A Gender Rights Activist working with the tribal and marginalized communities in india, Srilekha is a PhD scholar working on understanding body and sexuality among tribal girls, to fill the gaps in research around indigenous women and their stories. Srilekha has worked extensively at the grassroots level with community based organisations, through several advocacy initiatives around Gender, Mental Health, Menstrual Hygiene and Sexual and Reproductive Health Rights (SRHR) for the indigenous in Jharkhand, over the last 6 years.

Srilekha has also contributed to sustainable livelihood projects and legal aid programs for survivors of sex trafficking. She has been conducting research based programs on maternal health, mental health, gender based violence, sex and sexuality. Her interest lies in conducting workshops for young people on life skills, feminism, gender and sexuality, trauma, resilience and interpersonal relationships.

A Guwahati-based college student pursuing her Masters in Tata Institute of Social Sciences, Bidisha started the #BleedwithDignity campaign on the technology platform Change.org, demanding that the Government of Assam install
biodegradable sanitary pad vending machines in all government schools across the state.

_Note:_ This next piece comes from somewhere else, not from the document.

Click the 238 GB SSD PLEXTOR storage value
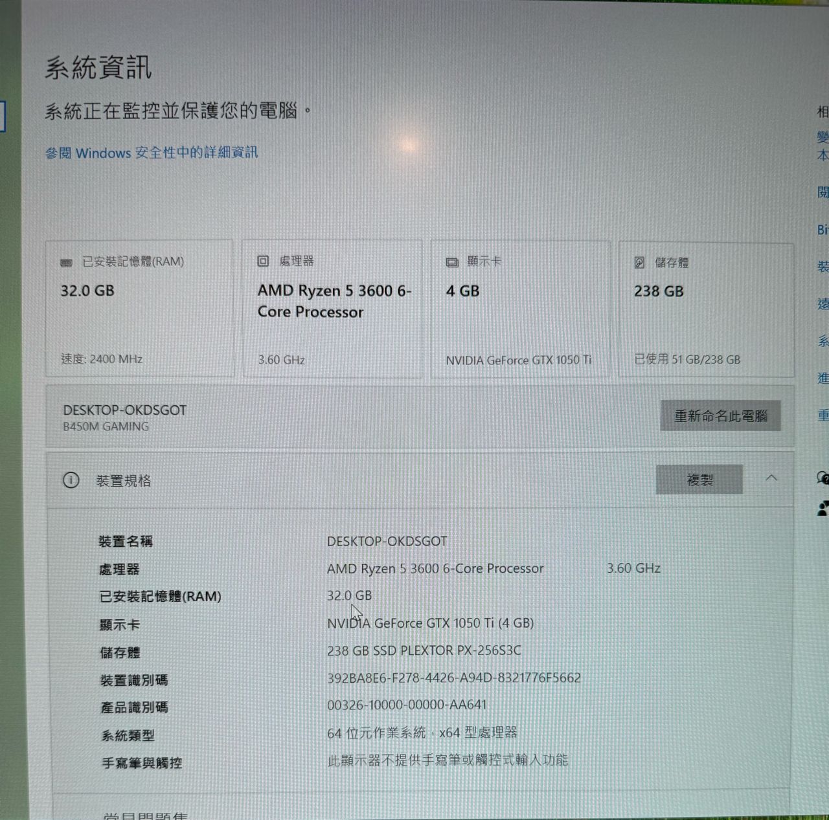Viewport: 829px width, 820px height. tap(424, 650)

Her petition on Change.org has already gathered support from over 90000 people and continues to grow.

Bidisha was selected in Change.org’s flagship program ‘She Creates Change’ having run successful online advocacy
campaigns, which were widely recognised. Through the #BleedwithDignity campaign; she organised and celebrated World Menstrual Hygiene Day, 2019 in Guwahati, Assam by hosting a wall mural by collaborating with local organisations. The initiative was widely covered by national and local media, and the mural was later inaugurated by the event’s chief guest Commissioner of Guwahati Municipal Corporation (GMC) Debeswar Malakar, IAS.